* Stored data

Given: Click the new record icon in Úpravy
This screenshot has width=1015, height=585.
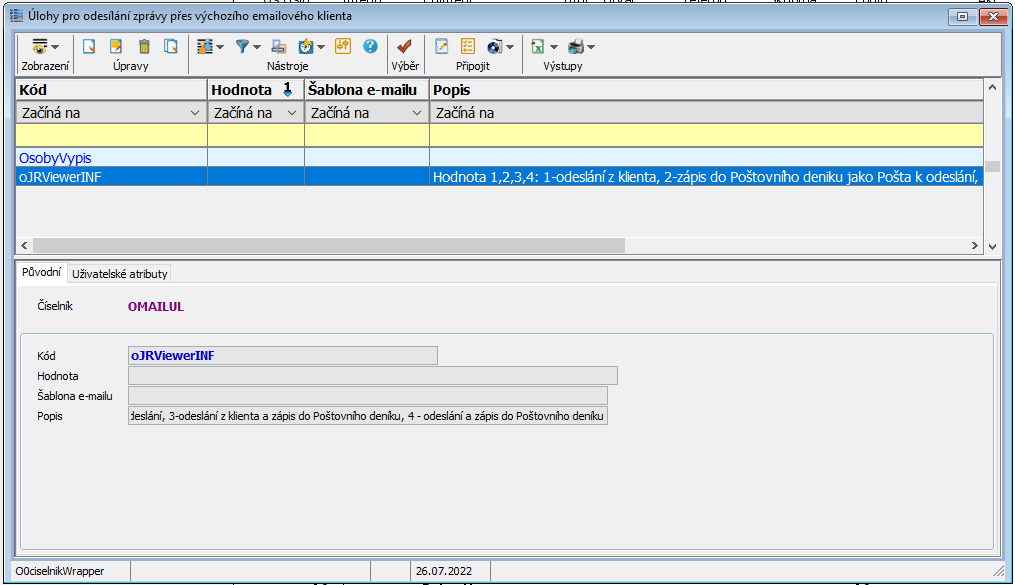Looking at the screenshot, I should 89,47.
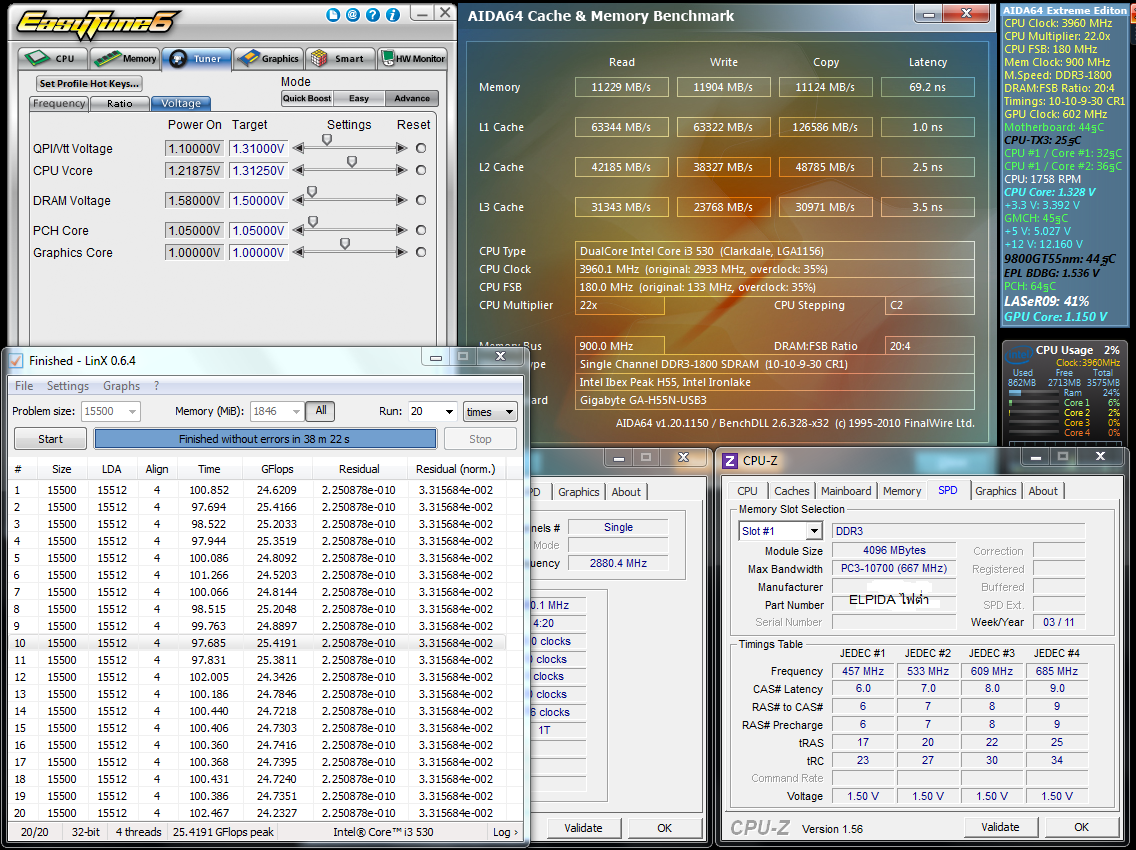Open the HW Monitor tab

click(x=412, y=59)
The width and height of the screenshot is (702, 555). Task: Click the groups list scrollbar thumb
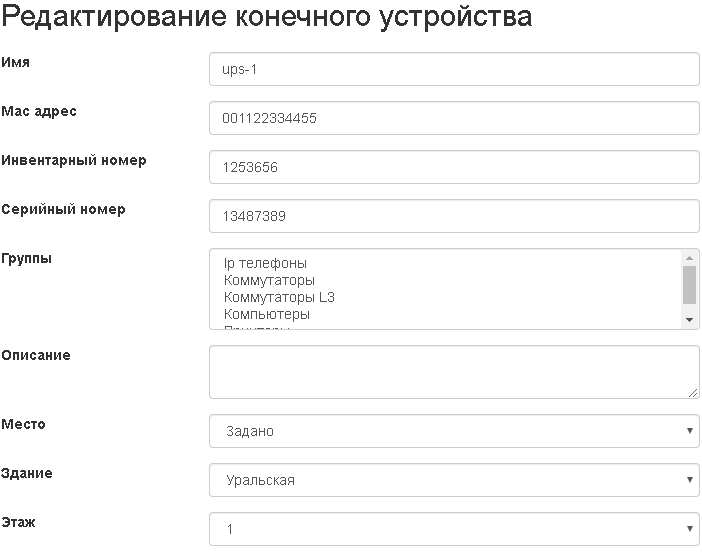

* YOUR INSTRUCTIONS
Retype all the data exactly; skip the pictures.

* SOLUTION TO THE EXERCISE
Given: Click the new record icon in Úpravy
This screenshot has width=1015, height=585.
Looking at the screenshot, I should 89,47.
Open the HW Monitor tab

click(x=412, y=59)
The width and height of the screenshot is (702, 555). Task: Click the groups list scrollbar thumb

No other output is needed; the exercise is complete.